Saved entries -
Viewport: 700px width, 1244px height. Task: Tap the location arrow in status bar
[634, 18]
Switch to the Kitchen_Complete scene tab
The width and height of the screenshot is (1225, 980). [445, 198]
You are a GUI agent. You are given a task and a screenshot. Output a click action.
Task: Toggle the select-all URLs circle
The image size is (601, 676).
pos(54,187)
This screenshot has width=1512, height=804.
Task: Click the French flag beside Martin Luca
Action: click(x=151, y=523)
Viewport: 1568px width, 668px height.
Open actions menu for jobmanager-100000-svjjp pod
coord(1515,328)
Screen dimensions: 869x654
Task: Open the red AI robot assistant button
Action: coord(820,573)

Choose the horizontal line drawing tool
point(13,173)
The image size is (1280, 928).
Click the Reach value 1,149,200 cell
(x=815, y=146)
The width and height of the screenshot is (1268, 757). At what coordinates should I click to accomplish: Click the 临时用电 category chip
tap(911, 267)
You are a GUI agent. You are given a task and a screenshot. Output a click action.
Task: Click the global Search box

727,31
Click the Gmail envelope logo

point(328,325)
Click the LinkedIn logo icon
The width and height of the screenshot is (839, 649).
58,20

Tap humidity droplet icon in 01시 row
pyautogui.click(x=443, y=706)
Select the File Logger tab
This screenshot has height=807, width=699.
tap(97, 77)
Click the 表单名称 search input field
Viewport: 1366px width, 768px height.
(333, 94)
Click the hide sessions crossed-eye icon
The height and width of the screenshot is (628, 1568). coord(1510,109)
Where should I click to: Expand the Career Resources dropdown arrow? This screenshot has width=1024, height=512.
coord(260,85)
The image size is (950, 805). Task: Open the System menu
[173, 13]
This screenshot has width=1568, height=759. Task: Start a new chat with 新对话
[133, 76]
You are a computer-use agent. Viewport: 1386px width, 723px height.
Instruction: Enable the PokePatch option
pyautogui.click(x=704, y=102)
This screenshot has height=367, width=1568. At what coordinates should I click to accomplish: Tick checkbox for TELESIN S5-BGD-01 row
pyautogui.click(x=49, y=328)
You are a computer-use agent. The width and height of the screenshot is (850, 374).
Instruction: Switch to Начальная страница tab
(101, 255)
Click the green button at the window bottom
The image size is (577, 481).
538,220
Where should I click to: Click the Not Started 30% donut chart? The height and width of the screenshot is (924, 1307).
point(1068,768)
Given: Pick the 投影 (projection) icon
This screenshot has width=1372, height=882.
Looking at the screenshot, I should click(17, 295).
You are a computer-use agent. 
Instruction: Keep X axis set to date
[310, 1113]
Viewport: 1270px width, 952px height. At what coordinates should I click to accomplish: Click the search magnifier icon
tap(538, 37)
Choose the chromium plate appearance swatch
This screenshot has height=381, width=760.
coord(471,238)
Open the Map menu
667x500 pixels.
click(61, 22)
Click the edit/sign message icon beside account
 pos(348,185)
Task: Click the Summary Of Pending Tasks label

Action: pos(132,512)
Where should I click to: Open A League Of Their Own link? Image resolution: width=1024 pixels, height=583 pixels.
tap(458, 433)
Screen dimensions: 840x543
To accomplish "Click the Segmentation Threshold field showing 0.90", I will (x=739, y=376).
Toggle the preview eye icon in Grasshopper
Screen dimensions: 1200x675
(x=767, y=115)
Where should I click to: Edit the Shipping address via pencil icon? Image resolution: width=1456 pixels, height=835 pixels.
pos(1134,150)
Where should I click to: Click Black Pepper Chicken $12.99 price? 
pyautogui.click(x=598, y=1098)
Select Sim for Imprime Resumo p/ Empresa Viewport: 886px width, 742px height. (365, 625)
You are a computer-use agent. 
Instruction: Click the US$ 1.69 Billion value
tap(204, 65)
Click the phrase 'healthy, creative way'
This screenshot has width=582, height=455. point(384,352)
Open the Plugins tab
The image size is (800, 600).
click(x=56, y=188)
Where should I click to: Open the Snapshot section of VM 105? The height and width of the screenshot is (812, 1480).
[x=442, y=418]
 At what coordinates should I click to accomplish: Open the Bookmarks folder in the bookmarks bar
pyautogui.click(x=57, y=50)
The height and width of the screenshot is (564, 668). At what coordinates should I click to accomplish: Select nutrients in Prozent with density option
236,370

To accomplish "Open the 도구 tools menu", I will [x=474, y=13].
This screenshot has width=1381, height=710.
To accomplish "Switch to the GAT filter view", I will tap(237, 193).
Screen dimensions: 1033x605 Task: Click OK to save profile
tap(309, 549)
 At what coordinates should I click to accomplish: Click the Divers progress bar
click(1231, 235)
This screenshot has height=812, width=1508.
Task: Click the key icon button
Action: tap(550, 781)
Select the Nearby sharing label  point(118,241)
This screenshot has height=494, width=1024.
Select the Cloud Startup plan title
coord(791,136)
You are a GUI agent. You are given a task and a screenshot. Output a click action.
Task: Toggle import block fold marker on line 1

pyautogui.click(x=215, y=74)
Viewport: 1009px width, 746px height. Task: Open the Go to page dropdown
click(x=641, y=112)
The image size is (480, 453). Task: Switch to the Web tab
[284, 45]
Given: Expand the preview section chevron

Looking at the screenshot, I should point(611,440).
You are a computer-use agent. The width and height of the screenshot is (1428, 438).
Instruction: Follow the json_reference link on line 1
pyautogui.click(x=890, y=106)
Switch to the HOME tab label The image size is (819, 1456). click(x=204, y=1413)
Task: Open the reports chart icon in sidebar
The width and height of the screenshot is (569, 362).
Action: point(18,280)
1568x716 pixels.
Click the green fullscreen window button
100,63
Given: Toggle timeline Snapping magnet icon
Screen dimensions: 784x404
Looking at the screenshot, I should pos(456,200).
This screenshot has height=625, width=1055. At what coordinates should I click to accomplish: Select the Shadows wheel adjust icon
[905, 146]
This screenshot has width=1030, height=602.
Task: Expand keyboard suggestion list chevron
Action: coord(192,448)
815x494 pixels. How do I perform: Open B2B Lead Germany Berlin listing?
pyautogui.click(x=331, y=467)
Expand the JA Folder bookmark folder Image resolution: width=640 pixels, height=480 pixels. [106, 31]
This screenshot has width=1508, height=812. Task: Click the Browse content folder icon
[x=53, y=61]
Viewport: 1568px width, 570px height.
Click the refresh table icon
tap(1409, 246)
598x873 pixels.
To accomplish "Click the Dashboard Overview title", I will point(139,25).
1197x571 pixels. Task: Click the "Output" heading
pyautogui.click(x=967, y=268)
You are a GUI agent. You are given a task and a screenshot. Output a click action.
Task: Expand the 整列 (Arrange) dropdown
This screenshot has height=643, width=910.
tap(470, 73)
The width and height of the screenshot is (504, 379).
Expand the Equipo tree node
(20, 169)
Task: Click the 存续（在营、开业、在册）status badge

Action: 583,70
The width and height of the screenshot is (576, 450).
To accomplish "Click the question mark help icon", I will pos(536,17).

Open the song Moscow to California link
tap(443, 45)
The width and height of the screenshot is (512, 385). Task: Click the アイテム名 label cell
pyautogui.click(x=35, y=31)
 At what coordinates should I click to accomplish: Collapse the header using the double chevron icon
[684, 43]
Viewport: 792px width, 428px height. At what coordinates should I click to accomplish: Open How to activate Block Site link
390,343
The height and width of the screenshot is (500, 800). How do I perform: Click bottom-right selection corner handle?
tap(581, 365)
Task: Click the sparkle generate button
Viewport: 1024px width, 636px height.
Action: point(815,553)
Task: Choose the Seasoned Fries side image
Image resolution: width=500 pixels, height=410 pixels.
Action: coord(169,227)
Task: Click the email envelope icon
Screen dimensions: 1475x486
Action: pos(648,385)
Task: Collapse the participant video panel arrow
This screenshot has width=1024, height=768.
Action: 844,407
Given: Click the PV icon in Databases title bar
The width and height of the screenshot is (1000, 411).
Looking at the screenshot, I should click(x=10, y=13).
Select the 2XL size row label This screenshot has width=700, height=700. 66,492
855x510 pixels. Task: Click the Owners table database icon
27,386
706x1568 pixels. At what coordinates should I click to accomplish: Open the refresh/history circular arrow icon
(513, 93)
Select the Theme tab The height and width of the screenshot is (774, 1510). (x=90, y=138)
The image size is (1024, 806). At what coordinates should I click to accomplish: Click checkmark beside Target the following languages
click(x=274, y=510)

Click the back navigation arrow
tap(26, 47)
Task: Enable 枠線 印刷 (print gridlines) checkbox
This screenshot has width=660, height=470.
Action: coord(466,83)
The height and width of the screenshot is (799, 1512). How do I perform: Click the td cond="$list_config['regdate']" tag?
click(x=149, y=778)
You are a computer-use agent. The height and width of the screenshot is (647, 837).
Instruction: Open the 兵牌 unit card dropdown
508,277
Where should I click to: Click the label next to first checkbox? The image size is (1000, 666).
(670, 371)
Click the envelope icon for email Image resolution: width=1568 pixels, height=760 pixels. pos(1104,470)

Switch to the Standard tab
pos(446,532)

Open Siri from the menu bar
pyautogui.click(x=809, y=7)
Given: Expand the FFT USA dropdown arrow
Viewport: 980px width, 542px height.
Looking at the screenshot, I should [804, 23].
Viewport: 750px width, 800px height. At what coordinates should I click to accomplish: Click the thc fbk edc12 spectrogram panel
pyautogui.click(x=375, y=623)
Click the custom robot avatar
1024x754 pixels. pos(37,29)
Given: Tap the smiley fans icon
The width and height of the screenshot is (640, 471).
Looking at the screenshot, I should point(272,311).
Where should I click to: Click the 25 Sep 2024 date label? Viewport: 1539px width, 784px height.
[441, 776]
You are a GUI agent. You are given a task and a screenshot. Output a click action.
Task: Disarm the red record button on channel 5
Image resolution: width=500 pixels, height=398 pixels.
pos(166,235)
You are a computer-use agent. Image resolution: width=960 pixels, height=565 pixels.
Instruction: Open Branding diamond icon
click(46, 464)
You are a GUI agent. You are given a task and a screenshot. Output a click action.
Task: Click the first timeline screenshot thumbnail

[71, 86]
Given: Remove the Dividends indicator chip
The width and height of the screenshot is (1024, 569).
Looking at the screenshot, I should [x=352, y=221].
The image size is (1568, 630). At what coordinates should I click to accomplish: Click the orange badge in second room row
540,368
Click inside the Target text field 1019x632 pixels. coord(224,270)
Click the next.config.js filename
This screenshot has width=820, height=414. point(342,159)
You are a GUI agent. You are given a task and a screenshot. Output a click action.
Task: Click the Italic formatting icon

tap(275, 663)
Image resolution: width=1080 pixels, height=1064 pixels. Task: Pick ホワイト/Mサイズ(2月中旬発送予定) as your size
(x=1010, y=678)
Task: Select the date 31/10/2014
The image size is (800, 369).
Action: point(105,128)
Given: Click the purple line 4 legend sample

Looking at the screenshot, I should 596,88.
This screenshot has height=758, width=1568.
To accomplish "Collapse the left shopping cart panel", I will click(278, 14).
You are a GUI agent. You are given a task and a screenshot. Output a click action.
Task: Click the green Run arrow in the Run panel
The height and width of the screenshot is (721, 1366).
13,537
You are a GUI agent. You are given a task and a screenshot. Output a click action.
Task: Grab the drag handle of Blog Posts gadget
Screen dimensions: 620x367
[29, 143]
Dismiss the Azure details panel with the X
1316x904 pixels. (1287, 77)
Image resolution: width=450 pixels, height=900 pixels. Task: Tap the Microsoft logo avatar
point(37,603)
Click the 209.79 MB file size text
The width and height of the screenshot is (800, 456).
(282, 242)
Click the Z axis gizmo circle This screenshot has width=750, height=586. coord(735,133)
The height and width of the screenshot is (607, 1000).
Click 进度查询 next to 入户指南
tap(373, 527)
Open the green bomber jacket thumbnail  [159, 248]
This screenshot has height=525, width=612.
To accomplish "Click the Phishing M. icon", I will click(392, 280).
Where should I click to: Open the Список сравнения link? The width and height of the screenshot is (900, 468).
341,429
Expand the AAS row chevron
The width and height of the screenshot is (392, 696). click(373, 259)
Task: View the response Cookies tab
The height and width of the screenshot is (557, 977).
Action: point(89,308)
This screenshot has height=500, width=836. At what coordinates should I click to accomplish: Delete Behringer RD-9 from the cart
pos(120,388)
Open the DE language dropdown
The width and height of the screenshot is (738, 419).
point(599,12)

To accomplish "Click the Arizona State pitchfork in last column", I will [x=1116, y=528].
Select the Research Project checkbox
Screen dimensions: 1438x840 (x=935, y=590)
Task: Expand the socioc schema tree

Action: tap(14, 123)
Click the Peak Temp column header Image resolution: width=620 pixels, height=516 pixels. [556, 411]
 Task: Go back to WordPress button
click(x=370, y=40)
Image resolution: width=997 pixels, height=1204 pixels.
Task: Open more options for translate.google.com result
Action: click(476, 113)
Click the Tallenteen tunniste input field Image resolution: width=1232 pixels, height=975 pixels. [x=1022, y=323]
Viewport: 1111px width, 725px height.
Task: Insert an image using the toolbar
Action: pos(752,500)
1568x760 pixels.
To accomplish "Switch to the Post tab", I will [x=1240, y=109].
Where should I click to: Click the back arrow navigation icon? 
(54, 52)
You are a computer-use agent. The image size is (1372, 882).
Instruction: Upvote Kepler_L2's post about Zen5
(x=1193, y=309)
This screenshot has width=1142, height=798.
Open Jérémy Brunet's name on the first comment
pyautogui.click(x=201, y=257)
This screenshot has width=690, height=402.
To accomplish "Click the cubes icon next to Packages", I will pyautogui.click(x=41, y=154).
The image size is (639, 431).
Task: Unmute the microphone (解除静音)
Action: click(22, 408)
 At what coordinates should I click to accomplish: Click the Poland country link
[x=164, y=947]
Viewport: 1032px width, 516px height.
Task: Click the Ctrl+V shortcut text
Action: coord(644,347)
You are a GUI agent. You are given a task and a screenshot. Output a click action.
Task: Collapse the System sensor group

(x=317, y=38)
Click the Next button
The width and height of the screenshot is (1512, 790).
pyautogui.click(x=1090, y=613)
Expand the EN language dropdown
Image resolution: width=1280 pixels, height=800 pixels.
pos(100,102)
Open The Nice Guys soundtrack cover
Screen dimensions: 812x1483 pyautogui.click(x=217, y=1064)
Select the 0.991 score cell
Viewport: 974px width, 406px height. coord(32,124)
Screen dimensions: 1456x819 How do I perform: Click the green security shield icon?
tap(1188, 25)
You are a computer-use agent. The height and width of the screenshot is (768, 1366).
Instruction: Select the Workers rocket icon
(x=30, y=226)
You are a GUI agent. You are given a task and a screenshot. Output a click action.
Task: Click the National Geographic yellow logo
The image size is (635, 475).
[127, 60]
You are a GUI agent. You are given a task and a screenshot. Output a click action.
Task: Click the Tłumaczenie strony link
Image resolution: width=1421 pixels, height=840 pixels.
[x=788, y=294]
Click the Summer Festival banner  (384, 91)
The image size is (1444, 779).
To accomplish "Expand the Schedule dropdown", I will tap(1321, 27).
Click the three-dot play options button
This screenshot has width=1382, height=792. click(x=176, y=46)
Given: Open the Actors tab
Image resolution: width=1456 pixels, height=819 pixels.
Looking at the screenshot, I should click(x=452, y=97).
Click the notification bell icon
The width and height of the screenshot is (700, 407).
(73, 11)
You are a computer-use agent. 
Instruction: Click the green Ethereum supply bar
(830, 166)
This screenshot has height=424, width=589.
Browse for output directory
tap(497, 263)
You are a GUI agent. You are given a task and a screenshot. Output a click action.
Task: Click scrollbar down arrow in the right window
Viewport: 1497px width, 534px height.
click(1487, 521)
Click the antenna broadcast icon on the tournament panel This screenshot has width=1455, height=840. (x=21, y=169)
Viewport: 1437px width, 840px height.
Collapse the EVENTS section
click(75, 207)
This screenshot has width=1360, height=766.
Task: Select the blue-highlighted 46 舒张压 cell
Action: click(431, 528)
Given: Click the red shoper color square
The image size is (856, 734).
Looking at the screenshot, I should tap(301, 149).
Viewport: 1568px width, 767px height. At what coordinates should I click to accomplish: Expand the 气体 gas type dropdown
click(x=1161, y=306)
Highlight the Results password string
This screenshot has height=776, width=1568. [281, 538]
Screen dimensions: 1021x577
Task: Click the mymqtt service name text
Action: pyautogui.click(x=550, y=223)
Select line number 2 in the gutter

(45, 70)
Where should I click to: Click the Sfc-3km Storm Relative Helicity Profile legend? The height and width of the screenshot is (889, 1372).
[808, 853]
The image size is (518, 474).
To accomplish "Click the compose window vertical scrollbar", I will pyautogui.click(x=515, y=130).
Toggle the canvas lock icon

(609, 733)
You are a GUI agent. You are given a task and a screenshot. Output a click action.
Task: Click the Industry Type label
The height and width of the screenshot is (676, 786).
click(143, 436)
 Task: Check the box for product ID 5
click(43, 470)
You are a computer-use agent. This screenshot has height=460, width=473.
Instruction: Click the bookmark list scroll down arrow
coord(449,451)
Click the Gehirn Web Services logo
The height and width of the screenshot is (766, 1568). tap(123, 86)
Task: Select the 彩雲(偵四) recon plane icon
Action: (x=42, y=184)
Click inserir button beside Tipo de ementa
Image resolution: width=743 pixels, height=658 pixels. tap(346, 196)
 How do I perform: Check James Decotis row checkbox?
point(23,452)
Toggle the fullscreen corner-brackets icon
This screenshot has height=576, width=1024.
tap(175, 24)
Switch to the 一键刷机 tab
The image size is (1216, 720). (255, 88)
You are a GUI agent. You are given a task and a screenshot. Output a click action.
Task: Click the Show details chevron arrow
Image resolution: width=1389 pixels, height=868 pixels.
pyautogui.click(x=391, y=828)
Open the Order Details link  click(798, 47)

Instructions for the task - Nothing but the lines from the start of the data above through the line with "Task: Toggle the select-all URLs circle" should appear in your answer, copied exactly.

Exercise output -
Viewport: 700px width, 1244px height. Task: Tap the location arrow in status bar
[634, 18]
Switch to the Kitchen_Complete scene tab
The width and height of the screenshot is (1225, 980). [445, 198]
You are a GUI agent. You are given a task and a screenshot. Output a click action.
Task: Toggle the select-all URLs circle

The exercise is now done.